* _ABOUT THIS EXERCISE_: Take the line containing "The image size is (834, 585)." through the last line of the data and retype those lines exactly. Pictures do not belong in the copy.
▬▬▬▬▬▬
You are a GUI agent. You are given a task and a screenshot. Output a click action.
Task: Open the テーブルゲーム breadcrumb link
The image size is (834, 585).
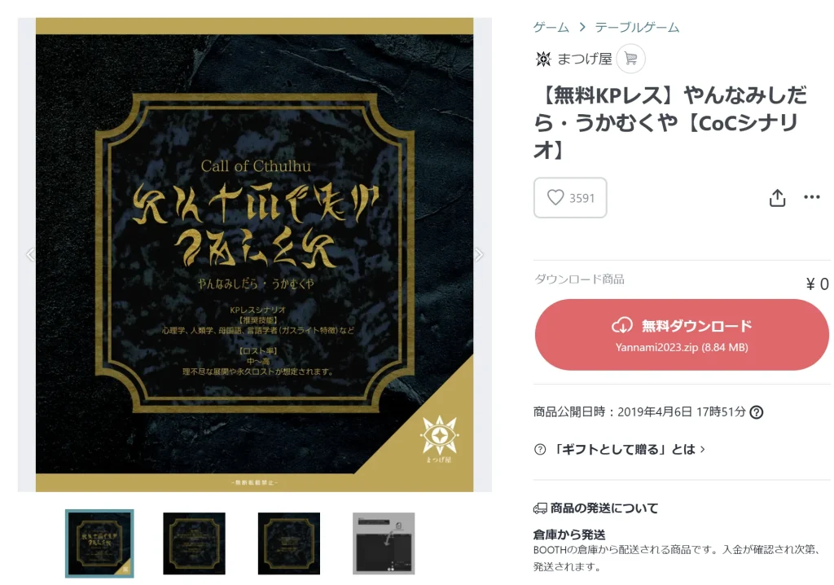pyautogui.click(x=637, y=27)
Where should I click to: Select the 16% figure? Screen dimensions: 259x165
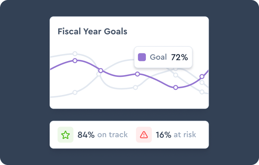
▬▬▬▬▬▬
* _SOLUTION TO THIS EXERCISE_:
The image size is (834, 585).
pyautogui.click(x=637, y=27)
Where should I click to: Select the 16% figure? Screen dimensions: 259x165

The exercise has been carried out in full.